- WORK TO COMPLETE: Which lines in the items below contain the word "width"? Pick out and copy each of those lines, matching case exactly.

-------- DATA FOR THIS TASK

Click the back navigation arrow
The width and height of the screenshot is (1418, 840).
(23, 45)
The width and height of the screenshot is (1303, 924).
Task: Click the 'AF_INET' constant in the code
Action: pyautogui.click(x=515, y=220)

----------------

- TASK RESPONSE:
The width and height of the screenshot is (1418, 840).
The width and height of the screenshot is (1303, 924).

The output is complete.